▸ WHAT TO PRODUCE: Copy the closing run of lines, from the one with "The height and" through the last line of the listing, exactly and without any pictures.

┏━━

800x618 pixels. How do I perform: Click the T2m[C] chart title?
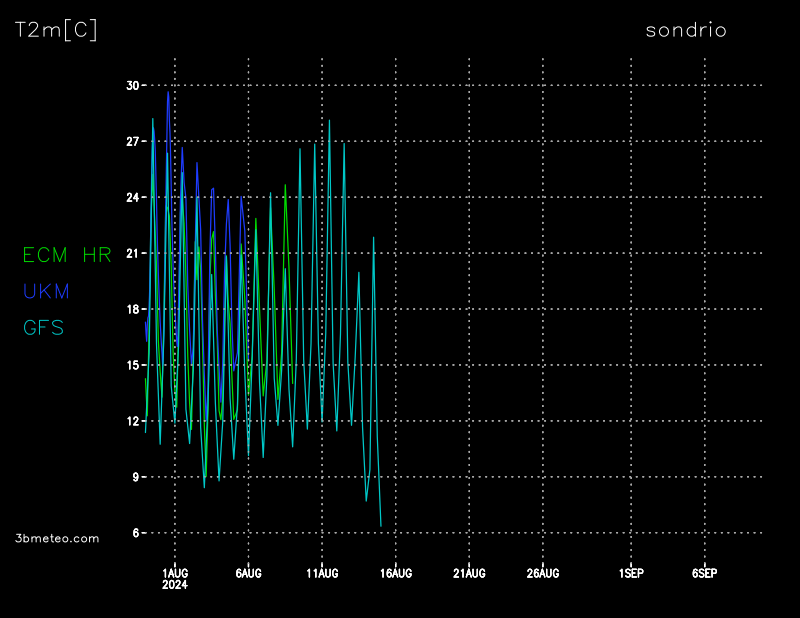(56, 30)
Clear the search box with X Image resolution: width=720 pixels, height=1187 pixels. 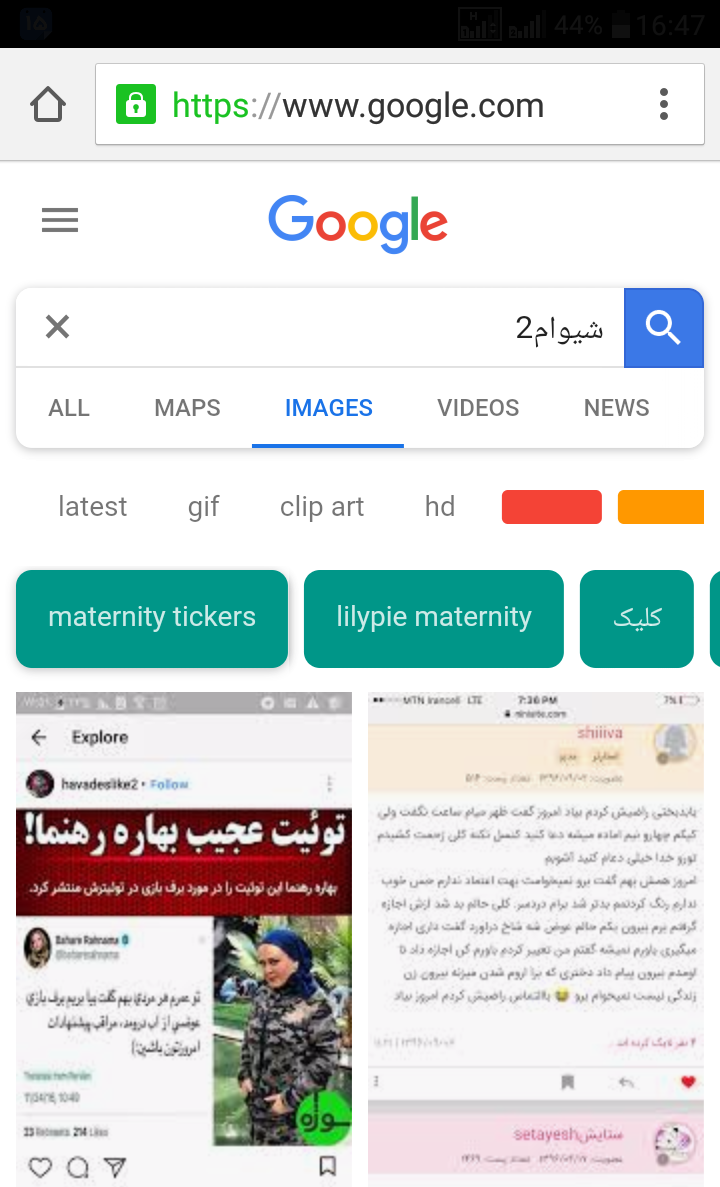tap(58, 327)
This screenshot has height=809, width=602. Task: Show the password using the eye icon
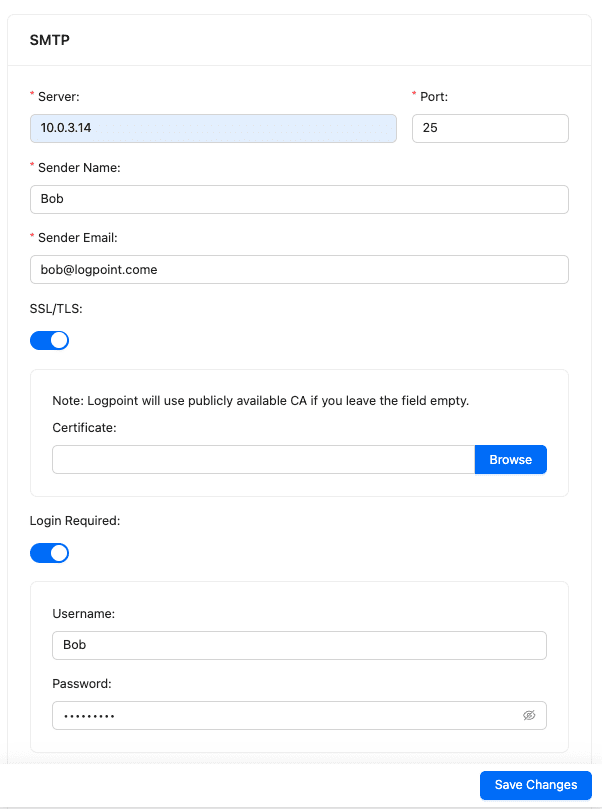point(529,716)
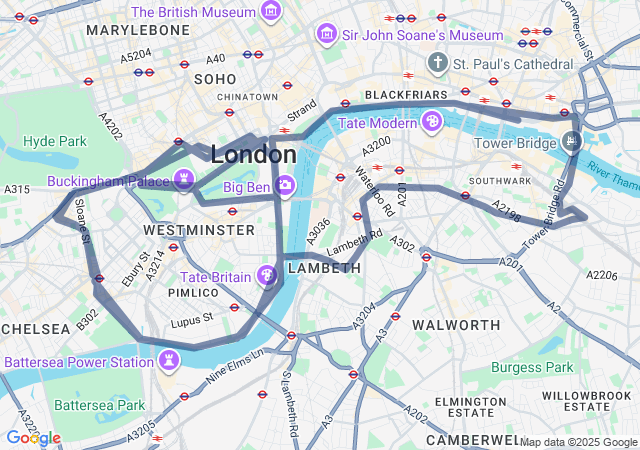Click the Hyde Park label
Image resolution: width=640 pixels, height=450 pixels.
(55, 141)
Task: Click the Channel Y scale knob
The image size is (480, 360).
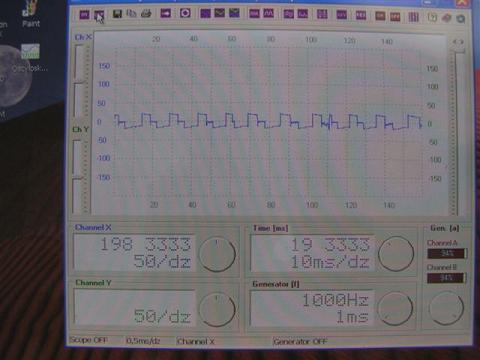Action: tap(217, 309)
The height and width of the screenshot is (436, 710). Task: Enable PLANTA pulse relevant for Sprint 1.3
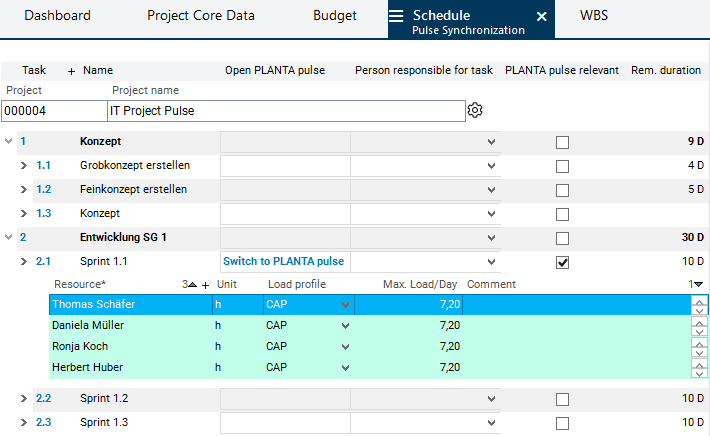pyautogui.click(x=562, y=423)
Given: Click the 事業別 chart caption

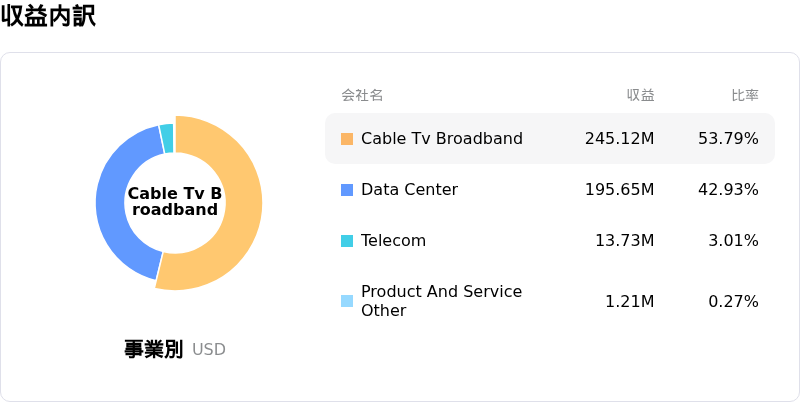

┗━━

▸ RESULT OF THIS TASK:
The height and width of the screenshot is (436, 710). Task: Enable PLANTA pulse relevant for Sprint 1.3
pyautogui.click(x=562, y=423)
Given: Click the 事業別 chart caption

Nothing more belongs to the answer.